Structural changes of 1-(phenylethynyl)naphthalene upon electronic excitation from Franck–Condon fits of several fluorescence emission spectra

Abstract

The structural changes of 1-(Phenylethynyl)naphthalene (1-PEN) upon excitation from the ground state to the lowest excited singlet state have been assessed from a combined Franck–Condon-Fit of fluorescence emission spectra after excitation of several vibronic bands of 1-PEN and ab initio calculations. An analysis of the infrared spectrum, the laser induced fluorescence (LIF) spectrum and the fluorescence emission spectra is given on the basis of the approximate coupled cluster singles and doubles model (CC2) within the resolution-of-identity approximation and taking spin-component scaling into account.
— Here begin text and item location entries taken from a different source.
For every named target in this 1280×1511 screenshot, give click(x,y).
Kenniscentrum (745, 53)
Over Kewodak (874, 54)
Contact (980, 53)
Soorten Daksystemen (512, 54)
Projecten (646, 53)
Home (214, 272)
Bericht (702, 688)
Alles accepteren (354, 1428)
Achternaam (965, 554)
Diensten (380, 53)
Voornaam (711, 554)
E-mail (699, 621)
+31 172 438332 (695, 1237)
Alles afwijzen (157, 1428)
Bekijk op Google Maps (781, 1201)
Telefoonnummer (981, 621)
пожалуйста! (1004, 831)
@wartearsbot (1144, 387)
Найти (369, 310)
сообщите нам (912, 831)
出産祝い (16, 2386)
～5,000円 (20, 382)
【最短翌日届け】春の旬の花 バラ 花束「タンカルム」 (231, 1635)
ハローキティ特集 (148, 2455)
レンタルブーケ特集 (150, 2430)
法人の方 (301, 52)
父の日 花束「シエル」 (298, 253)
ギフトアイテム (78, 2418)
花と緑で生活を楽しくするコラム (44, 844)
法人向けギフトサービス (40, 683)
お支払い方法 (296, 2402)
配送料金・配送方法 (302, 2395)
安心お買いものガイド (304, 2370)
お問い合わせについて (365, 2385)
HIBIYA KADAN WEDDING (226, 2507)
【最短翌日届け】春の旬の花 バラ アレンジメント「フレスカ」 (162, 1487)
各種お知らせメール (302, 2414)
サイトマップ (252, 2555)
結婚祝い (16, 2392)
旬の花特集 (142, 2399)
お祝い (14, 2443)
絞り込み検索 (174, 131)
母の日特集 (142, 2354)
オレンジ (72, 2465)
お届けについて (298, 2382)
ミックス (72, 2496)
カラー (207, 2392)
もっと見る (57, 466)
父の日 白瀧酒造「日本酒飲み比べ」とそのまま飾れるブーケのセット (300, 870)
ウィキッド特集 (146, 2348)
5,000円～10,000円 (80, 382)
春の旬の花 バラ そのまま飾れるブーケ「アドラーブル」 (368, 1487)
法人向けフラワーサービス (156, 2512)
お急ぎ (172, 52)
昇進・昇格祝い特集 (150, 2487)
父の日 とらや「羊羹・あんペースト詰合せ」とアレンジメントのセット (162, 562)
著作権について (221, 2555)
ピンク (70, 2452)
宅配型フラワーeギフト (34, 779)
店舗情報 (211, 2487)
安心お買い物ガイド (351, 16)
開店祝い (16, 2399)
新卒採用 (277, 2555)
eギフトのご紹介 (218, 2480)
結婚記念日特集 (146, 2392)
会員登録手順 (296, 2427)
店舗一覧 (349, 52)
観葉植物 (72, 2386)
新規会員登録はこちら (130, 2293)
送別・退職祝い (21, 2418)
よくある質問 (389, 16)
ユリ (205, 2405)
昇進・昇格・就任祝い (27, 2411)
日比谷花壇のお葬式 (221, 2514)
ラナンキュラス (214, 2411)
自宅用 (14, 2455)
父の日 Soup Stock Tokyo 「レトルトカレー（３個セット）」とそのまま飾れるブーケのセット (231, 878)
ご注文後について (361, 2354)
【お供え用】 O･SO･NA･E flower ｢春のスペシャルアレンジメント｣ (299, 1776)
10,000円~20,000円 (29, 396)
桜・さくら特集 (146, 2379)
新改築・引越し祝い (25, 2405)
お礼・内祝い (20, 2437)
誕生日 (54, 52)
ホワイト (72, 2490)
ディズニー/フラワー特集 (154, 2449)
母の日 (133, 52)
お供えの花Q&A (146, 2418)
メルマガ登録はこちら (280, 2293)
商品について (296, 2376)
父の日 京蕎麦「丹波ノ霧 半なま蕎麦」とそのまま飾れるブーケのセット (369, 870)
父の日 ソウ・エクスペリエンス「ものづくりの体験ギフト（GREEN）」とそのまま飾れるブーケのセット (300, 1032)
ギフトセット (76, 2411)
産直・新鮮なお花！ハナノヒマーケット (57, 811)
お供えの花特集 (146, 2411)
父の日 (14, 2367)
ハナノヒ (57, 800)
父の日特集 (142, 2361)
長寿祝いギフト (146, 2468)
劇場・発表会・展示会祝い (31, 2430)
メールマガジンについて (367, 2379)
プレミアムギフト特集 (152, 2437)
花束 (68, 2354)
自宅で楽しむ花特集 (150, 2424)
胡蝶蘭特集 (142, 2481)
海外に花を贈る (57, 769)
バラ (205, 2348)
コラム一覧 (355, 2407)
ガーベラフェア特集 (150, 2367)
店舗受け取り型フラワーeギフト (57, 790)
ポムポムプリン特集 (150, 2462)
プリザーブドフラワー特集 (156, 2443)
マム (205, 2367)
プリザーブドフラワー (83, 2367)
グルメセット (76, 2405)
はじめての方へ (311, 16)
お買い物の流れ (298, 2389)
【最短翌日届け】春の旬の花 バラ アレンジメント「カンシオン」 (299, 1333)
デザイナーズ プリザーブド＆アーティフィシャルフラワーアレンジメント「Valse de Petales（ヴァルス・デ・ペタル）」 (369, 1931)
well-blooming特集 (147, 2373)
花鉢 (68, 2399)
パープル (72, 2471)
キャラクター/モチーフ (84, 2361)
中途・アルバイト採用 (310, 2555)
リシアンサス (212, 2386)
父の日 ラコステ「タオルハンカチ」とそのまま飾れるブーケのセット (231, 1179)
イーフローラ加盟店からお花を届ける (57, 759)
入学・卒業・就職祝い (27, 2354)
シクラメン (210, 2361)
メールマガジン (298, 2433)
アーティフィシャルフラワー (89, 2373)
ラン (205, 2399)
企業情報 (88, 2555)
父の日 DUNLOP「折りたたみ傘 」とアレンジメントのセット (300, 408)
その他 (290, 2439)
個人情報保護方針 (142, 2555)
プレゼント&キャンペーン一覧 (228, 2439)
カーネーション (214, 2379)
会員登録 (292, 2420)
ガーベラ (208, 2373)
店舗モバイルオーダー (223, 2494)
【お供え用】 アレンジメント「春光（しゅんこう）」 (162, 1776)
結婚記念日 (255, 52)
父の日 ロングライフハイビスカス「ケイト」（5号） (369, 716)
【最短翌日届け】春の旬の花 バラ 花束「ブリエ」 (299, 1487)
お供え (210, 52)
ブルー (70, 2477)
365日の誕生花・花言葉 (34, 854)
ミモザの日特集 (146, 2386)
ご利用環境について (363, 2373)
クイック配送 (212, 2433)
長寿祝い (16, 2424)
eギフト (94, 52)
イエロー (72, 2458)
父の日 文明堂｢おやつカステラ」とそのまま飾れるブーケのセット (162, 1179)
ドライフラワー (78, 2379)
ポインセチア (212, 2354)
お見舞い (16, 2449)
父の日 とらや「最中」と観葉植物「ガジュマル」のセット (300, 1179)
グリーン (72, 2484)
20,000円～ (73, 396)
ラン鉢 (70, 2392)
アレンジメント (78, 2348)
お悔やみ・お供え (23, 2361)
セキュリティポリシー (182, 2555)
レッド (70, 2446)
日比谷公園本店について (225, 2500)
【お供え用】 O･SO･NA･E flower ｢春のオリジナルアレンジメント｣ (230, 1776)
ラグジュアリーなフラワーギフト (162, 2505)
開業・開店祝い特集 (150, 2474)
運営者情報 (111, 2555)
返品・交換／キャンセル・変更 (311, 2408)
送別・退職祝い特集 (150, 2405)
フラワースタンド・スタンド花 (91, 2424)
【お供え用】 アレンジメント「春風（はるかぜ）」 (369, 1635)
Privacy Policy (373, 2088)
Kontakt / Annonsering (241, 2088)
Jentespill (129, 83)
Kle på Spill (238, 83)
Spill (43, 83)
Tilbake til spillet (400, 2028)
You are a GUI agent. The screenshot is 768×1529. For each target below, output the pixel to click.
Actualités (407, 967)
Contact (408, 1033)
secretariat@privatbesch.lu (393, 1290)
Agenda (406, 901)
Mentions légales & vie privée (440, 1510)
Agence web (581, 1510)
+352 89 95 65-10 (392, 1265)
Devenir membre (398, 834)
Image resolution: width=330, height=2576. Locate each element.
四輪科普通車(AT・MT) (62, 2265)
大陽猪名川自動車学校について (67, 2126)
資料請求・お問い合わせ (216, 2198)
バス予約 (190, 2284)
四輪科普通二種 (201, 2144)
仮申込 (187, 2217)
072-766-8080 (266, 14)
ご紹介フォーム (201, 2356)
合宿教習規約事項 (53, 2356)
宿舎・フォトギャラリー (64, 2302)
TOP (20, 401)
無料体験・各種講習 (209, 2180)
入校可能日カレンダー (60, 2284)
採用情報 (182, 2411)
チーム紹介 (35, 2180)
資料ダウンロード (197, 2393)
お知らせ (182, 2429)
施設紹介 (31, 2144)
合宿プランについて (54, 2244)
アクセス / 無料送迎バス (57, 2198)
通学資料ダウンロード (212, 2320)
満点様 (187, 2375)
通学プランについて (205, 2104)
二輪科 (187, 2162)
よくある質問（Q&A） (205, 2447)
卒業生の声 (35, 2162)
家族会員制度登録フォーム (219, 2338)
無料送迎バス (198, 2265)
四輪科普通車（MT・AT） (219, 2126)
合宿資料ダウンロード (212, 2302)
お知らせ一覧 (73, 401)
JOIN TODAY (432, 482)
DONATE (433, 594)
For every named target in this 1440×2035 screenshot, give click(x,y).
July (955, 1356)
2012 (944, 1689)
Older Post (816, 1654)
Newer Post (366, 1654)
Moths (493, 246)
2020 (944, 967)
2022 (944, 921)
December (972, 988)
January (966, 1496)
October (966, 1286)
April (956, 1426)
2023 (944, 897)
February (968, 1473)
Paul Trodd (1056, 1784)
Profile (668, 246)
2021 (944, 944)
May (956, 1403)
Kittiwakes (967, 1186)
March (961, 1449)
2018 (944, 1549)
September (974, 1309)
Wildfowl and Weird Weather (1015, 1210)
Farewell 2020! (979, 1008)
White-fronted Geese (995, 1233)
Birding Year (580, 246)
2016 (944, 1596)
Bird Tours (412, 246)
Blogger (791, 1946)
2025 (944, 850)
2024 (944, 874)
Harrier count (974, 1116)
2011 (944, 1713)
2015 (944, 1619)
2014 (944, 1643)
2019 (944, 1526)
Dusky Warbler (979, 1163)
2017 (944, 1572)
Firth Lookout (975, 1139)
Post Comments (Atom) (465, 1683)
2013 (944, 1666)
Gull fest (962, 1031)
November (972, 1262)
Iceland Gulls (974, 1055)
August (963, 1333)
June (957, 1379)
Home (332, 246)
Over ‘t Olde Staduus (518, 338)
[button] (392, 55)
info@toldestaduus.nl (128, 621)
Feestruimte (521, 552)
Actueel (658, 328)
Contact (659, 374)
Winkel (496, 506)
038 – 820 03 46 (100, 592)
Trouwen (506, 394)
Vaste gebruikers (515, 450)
The excited state structure of 1-PEN is found to be planar, with the major geometry changes upon excitation localized in the naphthalene moiety. Electron density shifts from the naphthyl ring to the phenyl ring upon electronic excitation, leading to an increase of the permanent dipole moment of 1-PEN. The lowest electronically excited state of 1-PEN can be labeled as 1Lb-state, with the 1La-state energetically quasi-degenerate. The geometry changes, determined from the Franck–Condon analysis are in agreement with this assignment.